ATIDI's $2bn push puts Africa's own risk insurers at the centre of the financing debate

Manuel Moses wants $2bn of underwriting capacity to crowd in private capital for African roads, rail and power — a bet that the continent's own risk-takers can outflank a Western-dominated credit-rating regime.

A graphic reading "AFRICA" with "MONEXUS NEWS" and "DESK" on a dark background notes "No photograph on file. Article available below." Monexus News

At a panel convened inside the African Trade and Investment Development Insurance (ATIDI) annual general meeting on 8 July 2026, chief executive Manuel Moses put a number on what he wants the continent's own risk insurers to do next: take underwriting capacity to roughly $2 billion so that African infrastructure deals can finally close on terms the people signing the cheques can live with.

That figure is less a balance-sheet boast than a provocation. Africa's infrastructure deficit is consistently measured in the hundreds of billions of dollars a year, and the institutions that have historically priced the risk — the multilateral lenders, the OECD export-credit agencies, the private reinsurers in London and Zurich — are the same institutions whose ratings, covenants and procurement templates African governments have spent three decades trying to reform. Moses, a former engineer who now runs the continent's largest multilateral risk insurer, is betting that the marginal dollar of capacity does not have to come from them.

The shape of the bet

ATIDI, headquartered in Nairobi, is a treaty-grade insurer owned by African states. Its pitch to ministers is that political and commercial risk on a road project in Côte d'Ivoire, a transmission line in Tanzania or a port concession in Senegal can be priced and absorbed by African balance sheets — provided those balance sheets are big enough to take a hit and survive it. The $2bn target is, in effect, the minimum size at which the institution believes it can crowd in private commercial lenders without requiring them to lean on a sovereign guarantee from a Western export-credit agency.

The argument, made repeatedly in development-finance circles, is that the existing architecture is path-dependent. A project bond that is investment-grade in Western rating methodology commands a coupon that small African contractors cannot service; the same bond, wrapped in African political-risk insurance and underwritten by African pension funds, can clear the market at a workable rate. The catch is the wrap: not enough African risk-bearing capacity exists in one place, so deals keep going back to the same Northern gatekeepers. ATIDI is trying to be the gate.

What the panel actually said

The discussion at the AGM was framed around three interlocking claims, all of them familiar to anyone who has read the African Development Bank's high-five agenda and the African Union's Programme for Infrastructure Development. First, that the pipeline of bankable projects is no longer the binding constraint — it is the pricing of those projects. Second, that domestic capital — African pension funds sitting on roughly $1 trillion in assets, insurance reserves, sovereign wealth vehicles — is the only pool large enough to move the needle, and that pulling it in requires instruments, not just exhortation. Third, that coordination across regulators, treasuries and procurement authorities is the missing piece that turns a balance-sheet expansion from a press-release into a deal.

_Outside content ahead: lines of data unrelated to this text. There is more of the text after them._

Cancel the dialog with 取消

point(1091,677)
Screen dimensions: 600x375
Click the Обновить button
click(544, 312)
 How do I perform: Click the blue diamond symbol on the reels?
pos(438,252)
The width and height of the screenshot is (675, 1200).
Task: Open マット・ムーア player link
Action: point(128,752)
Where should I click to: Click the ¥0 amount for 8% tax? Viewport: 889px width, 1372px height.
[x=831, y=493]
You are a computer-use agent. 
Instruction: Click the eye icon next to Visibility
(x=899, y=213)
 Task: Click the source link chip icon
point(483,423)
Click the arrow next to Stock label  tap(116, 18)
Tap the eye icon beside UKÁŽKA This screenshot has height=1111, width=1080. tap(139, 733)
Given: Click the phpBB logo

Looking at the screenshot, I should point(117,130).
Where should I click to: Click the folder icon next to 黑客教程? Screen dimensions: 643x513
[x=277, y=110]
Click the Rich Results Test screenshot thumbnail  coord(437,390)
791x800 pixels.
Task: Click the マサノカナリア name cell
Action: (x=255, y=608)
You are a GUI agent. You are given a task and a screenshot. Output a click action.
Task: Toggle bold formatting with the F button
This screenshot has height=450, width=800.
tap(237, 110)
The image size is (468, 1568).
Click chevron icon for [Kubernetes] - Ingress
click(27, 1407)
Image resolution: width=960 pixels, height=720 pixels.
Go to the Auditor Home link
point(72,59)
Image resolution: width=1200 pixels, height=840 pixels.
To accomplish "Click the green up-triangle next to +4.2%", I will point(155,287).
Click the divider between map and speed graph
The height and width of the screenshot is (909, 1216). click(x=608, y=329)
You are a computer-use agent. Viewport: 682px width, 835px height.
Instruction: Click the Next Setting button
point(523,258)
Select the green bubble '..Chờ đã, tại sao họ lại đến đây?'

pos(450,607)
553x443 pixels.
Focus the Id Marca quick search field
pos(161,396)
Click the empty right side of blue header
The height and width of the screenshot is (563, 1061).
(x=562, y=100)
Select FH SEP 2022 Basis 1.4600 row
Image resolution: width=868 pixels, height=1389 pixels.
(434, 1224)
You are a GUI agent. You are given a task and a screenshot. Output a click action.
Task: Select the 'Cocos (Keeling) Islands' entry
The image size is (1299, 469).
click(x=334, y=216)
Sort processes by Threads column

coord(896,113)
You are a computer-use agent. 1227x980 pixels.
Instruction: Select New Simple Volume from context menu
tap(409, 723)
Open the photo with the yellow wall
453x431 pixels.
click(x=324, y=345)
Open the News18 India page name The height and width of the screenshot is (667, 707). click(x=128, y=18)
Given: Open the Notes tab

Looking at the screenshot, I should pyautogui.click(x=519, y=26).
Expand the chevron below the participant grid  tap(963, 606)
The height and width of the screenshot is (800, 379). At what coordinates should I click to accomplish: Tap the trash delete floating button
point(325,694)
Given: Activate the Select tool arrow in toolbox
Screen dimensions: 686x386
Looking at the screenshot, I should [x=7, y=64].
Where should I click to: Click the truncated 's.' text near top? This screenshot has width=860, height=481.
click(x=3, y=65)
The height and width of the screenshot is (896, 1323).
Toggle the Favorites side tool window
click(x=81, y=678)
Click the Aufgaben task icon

Moses's own framing in the related reporting is sharper: he is asking for instruments that behave like infrastructure, not like aid, and for risk-takers inside the continent to be paid like risk-takers.

The counter-narrative the room did not quite hold

There is a version of this story in which the West's reluctance to extend long-tenor local-currency finance to African sovereigns is a kind of market discipline — a recognition that some of the projects in the pipeline will not perform, and that the contracts designed to hand the losses to African taxpayers would be worse than the credit rationing they replace. Rating agencies, for their part, would say their models are simply reflecting the observed default record. If ATIDI succeeds in underwriting more of that risk itself, it is also taking more of those losses itself, and the institution's own rating becomes the constraint.

It is a fair objection, and the AGM discussion acknowledged it obliquely. The weaker counter is the one that tends to dominate donor meetings: that without a parallel reform of the global financial architecture — the IMF's surcharge regime, the OECD's treatment of state-owned enterprises, the use of Special Drawing Rights as development liquidity — African risk-bearing capacity is a tourniquet, not a cure. Both things can be true. ATIDI is betting that the tourniquet holds long enough for the reform conversation to mature.

The structural picture

What is actually shifting is not the size of the financing gap but who gets to price it. For most of the post-independence period, African infrastructure finance has been intermediated: a Northern lender, a Northern insurer, a Northern ratings house, a Northern legal counsel, a Northern contractor. The fees and the optionality sit in the middle. The more capacity that can be held inside the continent — political-risk insurance, project-finance underwriting, refinancing platforms like the Africa50 fund — the more of that middle can be repriced, even if the headline sources of capital are unchanged.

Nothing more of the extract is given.